Stored data rows:
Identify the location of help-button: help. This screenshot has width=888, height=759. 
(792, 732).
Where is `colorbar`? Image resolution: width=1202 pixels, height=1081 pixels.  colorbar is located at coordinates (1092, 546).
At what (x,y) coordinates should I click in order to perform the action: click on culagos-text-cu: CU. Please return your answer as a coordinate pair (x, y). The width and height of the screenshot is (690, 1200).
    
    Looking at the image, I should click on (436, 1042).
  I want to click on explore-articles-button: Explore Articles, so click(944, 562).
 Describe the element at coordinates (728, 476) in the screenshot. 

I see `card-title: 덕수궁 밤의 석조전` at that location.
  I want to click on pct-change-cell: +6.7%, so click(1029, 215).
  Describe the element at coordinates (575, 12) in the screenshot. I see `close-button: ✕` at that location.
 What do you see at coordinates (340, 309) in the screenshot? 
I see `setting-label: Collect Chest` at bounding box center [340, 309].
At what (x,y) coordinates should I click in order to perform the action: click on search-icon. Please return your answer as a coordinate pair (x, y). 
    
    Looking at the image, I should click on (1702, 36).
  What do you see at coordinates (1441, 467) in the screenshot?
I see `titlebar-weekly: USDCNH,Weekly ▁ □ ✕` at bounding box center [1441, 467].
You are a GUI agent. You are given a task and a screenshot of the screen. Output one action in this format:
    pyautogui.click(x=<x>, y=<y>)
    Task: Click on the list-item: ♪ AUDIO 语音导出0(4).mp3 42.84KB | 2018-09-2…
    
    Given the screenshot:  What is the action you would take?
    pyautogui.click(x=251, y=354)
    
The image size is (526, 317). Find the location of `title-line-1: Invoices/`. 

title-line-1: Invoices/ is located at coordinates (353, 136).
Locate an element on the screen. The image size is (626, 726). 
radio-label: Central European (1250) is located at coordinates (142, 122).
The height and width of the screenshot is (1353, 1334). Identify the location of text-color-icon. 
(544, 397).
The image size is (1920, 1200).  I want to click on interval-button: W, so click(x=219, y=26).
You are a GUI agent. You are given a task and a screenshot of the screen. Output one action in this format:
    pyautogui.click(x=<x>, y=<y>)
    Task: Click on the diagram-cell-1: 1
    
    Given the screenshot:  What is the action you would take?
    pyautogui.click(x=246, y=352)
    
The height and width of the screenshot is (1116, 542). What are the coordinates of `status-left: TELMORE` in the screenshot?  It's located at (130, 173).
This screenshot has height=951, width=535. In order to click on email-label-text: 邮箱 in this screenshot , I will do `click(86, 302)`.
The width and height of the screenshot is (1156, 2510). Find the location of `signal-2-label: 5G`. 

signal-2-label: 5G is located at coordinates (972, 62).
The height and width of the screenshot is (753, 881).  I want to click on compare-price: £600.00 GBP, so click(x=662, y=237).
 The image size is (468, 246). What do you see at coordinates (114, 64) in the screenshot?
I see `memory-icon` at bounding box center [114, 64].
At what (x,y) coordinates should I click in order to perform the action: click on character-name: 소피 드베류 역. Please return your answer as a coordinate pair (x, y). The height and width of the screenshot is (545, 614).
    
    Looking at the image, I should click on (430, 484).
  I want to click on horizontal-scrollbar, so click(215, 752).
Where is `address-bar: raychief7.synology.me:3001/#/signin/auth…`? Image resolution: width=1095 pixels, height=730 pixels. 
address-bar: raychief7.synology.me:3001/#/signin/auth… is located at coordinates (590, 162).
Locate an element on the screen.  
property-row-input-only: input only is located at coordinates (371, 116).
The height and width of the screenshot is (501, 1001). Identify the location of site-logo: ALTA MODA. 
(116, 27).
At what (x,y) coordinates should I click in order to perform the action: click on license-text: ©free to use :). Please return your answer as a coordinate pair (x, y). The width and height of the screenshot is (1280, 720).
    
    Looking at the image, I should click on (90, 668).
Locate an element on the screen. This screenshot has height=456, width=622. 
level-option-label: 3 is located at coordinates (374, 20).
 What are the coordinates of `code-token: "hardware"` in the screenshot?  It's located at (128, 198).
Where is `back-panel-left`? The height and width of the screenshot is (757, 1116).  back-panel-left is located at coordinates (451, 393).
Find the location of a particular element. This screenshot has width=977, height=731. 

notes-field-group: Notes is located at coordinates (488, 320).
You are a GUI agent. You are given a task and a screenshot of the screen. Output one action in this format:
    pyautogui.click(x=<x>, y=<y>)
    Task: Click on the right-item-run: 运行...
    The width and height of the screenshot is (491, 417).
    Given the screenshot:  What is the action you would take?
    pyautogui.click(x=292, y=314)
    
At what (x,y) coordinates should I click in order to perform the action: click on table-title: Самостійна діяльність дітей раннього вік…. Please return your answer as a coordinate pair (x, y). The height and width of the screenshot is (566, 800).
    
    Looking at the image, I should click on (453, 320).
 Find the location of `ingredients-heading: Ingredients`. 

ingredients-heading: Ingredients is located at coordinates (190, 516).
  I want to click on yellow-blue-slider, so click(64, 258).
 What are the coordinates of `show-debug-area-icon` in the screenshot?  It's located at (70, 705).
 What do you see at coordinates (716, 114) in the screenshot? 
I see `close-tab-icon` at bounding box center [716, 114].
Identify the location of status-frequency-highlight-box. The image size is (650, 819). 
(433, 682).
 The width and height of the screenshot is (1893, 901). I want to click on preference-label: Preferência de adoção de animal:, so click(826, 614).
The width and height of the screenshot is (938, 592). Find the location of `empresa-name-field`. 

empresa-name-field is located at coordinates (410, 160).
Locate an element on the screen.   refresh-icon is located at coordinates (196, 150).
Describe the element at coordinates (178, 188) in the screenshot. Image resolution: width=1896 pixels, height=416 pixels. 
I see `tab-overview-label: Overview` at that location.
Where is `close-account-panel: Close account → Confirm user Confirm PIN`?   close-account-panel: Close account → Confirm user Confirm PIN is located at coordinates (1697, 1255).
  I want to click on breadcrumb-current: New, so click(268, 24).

WHAT TO DO:
Rewrite the part of the rows above that starts with the line containing "coordinates (451, 393)." and ends with the line containing "pyautogui.click(x=292, y=314)" as a JSON list of strings. Make one string per line, include both end lines, and leave out blank lines.

ANSWER BOX:
[
  "Where is `back-panel-left`? The height and width of the screenshot is (757, 1116).  back-panel-left is located at coordinates (451, 393).",
  "Find the location of a particular element. This screenshot has width=977, height=731. ",
  "notes-field-group: Notes is located at coordinates (488, 320).",
  "You are a GUI agent. You are given a task and a screenshot of the screen. Output one action in this format:",
  "    pyautogui.click(x=<x>, y=<y>)",
  "    Task: Click on the right-item-run: 运行...",
  "    The width and height of the screenshot is (491, 417).",
  "    Given the screenshot:  What is the action you would take?",
  "    pyautogui.click(x=292, y=314)"
]